Our findings reveal differences in how students report interacting with their faculty advisors as a function of advisor gender, such that all students (regardless of their gender) tend to report higher quality advising when their mentors are women. The role of advisor gender changes as students advance through their doctoral programs, with advisor gender potentially playing less of a role over time.

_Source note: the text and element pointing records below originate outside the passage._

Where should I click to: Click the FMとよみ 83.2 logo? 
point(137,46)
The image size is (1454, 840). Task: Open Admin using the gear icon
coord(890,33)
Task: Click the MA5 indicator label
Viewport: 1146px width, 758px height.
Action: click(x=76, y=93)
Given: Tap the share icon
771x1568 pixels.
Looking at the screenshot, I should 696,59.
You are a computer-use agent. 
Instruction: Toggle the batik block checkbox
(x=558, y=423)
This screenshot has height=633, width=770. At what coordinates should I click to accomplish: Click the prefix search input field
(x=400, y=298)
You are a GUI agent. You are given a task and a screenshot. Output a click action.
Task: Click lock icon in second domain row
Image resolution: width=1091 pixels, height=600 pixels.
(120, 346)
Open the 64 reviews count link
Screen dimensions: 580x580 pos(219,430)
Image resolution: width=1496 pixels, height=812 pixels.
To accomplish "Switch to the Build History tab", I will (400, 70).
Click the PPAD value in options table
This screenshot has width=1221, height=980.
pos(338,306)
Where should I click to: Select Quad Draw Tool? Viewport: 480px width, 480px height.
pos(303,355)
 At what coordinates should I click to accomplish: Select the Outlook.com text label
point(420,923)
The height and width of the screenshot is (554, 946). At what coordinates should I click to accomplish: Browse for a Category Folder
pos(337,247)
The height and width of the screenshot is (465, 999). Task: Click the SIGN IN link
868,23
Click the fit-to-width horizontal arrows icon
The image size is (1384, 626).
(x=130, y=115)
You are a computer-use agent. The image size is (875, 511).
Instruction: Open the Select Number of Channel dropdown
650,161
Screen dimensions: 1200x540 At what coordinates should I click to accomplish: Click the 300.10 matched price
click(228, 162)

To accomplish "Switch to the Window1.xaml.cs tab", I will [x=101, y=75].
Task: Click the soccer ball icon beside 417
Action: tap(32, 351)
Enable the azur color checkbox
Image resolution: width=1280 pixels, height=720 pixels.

Other analyses reveal that, while advisor gender inconsistently predicted the outcome variables of interest, gender-outcome relationships were most often mediated by student–advisor interaction quality. In most cases, having an advisor who was a woman had similar effects on women and men students alike. In other words, our findings suggest that gender-matching plays little to no role in predicting student outcomes. Rather, all students may benefit from having an advisor who is a woman, likely because students with men advisors tend to report more negative advising experiences. For example, students (regardless of their gender) who had women as advisors tended to have greater sense of belonging, but this effect was indirect, operating through advising quality. Collectively, our findings underscore the importance of examining advisor gender within the larger context of student-advisor relationships, with a recognition that advising relationships and the salience of gender identity can change over time.

TAKEAWAYS 

Doctoral programs should work to ensure that all faculty are providing high-quality doctoral training experiences. This will require faculty and administrators to consider why students in our study reported lower quality experiences when their advisor was a man. As a first step, administrators and faculty could collaborate to develop systems for making faculty contributions to teaching and mentoring visible and transparent, ensuring that they are holding all faculty to equitable standards for providing high-quality advising.